Anybody they denounced, I denounced the next turn.
 
By your post, I think it's you who has learned how to play the diplomacy, rather than it having been fixed.
 
By your post, I think it's you who has learned how to play the diplomacy, rather than it having been fixed.

Indeed. Smart player you are apparently.

I usually just don't do Friendships anymore since they ineveitably ask me for something i won't want to give up, and that always pisses them off, usually leading to war eventually.
That and someone usually hates the people i become friends with making trading more annoying.
 
I usually just don't do Friendships anymore since they ineveitably ask me for something i won't want to give up, and that always pisses them off, usually leading to war eventually.

The secret to that problem is to NOT HAVE IT until they have something in exchange. A little micromanagement in exchange for more control. For example, you have 3 cotton hexs, and you only need one for your people's happiness. You can "pre-build" the other two making sure they are not finished. Once you spot one of your friends with a surplus of something you need, THEN you finish your surplus resource exploitation imporvement, and trade it fairly with your friend. Works great! ;)
 
In my experience the diplomacy is entirely contingent on relative power levels - throughout today's game Polynesia was the weakest civ, and was invariably offering declarations of friendship. When I met the Americans, at a similar power level and with a larger military, they weren't even interested in open borders until a few luxury exchanges. This was actually the most peaceful Civ V game I've played, since the only war I was involved with was with Egypt, who were on another continent and didn't show any interest in attacking other than to capture my only city on that continent (which, given how bad the AI is at combat, took them literally half the game, when I was only defending with a few units. Citadels really stump the AI - it would consistency try and *surround* a citadel, regardless of how many units got shot by it as a result, and all attacking the defending unit achieved was to give it health and ranged defence promotions (it was a sad day when it finally succumbed to artillery bombardment).

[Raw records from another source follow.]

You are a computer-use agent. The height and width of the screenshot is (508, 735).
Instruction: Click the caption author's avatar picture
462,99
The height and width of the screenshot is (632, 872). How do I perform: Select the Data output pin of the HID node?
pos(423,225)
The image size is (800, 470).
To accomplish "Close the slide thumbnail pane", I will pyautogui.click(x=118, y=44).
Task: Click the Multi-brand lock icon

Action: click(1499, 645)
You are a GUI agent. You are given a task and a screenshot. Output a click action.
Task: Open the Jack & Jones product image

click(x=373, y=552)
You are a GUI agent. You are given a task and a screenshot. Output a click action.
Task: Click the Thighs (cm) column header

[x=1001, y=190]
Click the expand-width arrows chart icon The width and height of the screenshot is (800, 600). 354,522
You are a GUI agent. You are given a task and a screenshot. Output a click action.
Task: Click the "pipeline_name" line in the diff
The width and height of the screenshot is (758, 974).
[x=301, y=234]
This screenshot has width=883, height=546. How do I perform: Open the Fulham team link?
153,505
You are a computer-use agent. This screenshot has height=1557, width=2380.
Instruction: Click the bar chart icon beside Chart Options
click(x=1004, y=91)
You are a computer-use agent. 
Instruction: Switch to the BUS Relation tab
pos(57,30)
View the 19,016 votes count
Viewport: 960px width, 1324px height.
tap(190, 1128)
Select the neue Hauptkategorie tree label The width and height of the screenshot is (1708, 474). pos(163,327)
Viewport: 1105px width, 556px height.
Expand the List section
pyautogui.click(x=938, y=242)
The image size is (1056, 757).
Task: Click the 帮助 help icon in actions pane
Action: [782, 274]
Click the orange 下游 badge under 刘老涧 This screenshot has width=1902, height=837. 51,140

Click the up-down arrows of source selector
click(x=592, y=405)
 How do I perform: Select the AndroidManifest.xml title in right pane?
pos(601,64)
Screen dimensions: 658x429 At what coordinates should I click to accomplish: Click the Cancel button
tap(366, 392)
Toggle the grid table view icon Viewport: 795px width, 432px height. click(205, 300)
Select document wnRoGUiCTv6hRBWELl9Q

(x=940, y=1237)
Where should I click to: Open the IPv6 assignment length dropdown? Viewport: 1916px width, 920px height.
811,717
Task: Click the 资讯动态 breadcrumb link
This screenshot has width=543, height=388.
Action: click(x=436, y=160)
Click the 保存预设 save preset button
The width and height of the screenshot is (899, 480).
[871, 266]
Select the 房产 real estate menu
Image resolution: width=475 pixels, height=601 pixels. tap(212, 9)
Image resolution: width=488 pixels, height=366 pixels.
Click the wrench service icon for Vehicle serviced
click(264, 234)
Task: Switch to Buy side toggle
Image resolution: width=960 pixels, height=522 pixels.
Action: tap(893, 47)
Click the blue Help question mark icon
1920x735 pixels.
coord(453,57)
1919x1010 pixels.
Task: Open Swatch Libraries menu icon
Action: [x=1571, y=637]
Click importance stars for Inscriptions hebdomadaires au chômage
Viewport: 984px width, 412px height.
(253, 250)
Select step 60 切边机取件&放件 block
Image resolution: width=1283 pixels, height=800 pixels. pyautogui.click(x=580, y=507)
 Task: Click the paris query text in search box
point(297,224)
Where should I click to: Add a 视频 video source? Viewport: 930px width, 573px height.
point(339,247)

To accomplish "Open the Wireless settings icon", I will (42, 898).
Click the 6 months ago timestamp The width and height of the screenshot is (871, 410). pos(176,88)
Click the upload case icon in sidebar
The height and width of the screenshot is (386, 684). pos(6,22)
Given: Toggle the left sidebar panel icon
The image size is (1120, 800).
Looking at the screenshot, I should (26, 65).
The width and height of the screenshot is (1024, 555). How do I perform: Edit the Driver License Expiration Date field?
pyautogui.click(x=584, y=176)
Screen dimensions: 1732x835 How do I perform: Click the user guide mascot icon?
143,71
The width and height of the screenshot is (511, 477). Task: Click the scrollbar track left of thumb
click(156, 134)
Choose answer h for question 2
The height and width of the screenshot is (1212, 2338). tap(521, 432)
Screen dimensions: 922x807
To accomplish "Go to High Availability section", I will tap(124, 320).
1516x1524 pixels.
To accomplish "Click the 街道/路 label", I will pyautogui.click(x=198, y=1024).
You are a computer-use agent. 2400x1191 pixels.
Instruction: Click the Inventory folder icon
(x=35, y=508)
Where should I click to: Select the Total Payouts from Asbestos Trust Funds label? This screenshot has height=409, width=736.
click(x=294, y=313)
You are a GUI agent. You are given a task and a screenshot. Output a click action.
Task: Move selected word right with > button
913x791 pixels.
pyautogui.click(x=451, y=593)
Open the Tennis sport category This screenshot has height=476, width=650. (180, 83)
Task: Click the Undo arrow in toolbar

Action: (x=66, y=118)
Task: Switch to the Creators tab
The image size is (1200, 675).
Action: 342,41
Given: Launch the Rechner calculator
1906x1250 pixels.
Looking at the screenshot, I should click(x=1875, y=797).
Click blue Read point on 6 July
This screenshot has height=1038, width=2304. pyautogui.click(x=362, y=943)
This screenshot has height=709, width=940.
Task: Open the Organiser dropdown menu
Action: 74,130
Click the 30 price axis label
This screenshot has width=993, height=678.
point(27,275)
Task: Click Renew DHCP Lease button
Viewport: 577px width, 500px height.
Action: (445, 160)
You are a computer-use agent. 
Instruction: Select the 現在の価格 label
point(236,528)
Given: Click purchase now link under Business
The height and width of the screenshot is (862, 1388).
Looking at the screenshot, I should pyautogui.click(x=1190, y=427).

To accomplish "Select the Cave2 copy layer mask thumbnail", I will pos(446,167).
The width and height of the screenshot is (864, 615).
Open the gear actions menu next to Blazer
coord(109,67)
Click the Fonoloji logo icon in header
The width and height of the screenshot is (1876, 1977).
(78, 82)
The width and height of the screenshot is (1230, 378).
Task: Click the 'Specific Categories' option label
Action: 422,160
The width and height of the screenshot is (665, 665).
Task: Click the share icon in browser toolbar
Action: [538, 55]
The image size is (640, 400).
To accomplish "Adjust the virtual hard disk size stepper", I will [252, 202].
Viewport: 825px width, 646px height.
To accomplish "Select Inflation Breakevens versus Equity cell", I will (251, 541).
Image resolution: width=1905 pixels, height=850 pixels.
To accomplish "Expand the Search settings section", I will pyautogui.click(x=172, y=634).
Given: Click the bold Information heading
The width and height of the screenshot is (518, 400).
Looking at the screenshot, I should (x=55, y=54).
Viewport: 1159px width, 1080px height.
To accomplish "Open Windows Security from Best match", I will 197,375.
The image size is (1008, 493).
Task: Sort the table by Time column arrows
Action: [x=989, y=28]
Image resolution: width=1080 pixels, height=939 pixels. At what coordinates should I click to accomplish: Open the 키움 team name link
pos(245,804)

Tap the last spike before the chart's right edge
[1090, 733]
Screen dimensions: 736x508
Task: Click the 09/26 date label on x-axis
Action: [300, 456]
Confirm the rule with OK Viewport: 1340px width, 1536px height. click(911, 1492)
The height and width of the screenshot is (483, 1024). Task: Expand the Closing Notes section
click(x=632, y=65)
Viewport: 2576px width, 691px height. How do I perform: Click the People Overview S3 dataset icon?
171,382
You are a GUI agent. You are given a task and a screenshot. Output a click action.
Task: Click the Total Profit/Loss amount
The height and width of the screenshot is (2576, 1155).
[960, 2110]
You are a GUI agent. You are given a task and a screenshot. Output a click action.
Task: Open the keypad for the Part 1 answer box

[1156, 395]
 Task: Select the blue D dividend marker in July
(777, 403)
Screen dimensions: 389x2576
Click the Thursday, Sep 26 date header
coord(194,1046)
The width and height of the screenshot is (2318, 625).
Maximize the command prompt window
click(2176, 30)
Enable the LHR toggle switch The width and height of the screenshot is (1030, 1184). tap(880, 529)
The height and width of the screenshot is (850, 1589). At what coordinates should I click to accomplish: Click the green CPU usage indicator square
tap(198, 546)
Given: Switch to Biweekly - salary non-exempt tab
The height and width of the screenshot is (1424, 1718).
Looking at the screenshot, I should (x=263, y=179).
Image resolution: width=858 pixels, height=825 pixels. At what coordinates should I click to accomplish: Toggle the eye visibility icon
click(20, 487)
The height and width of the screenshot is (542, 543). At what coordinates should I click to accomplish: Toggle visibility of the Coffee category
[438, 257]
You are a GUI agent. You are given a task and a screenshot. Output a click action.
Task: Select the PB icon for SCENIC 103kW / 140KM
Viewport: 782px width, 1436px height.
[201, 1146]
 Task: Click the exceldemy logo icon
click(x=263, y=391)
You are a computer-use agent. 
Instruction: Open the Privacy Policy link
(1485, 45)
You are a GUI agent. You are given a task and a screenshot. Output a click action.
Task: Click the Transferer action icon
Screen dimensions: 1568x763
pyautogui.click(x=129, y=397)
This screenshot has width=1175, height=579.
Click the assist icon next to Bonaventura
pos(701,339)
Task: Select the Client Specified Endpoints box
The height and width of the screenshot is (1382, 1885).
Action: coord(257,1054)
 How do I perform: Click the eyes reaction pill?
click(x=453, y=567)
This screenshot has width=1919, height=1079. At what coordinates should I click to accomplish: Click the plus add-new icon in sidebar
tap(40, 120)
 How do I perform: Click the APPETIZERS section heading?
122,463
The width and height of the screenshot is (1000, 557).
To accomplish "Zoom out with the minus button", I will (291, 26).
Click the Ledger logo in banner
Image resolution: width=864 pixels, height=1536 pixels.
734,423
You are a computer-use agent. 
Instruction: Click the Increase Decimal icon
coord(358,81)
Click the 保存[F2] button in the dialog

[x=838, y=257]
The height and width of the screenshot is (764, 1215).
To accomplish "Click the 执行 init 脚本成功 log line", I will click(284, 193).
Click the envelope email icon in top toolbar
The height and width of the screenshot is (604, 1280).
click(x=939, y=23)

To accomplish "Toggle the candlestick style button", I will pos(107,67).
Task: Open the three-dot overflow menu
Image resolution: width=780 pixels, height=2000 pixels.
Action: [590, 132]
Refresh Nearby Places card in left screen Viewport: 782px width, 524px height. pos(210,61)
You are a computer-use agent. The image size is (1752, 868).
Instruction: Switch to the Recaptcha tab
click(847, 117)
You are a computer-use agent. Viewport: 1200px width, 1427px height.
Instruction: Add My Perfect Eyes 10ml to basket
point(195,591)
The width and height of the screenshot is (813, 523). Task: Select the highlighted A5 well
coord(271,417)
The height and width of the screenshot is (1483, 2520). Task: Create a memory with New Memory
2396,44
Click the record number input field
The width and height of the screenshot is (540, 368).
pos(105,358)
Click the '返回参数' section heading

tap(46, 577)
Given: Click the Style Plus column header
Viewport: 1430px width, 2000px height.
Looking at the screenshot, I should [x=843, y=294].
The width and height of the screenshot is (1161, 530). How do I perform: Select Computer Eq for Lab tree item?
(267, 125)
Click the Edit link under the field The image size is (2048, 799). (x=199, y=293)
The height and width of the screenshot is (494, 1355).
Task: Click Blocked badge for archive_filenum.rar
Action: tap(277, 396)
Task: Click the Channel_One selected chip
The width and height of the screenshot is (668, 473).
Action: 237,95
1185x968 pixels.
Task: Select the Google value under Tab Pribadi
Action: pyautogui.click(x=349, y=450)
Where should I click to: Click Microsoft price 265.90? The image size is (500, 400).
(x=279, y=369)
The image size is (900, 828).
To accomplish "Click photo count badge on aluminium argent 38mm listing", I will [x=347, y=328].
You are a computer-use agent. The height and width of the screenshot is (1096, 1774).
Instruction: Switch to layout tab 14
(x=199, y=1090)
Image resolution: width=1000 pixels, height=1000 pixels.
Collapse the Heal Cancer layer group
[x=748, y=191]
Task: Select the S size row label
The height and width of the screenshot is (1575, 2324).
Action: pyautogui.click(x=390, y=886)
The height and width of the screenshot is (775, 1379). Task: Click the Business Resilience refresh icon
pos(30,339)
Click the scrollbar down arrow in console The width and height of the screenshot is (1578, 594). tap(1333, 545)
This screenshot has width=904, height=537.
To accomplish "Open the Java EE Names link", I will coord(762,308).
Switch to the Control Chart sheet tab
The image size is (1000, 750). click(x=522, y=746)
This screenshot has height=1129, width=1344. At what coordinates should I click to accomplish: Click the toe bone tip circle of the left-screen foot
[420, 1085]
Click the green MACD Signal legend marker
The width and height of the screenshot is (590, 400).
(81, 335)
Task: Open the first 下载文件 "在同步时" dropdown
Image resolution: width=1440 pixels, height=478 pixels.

EDIT: The "I'm glad you're friends with/you denounced Civ X" has certainly been in since I started playing.
 
I just finished a game on Emperor where my allies didn't once stab me in the back. I made a declaration of friendship with America and Greece and they also made a declaration of friendship with each other. The other 5 civs hated me but me, Greece, and America were friends the entire game even though I was in 1st place the whole game. They even helped me fight my enemies and at times they would say "I am glad you're friends with Greece/America, I have done the same".

Anybody they denounced, I denounced the next turn.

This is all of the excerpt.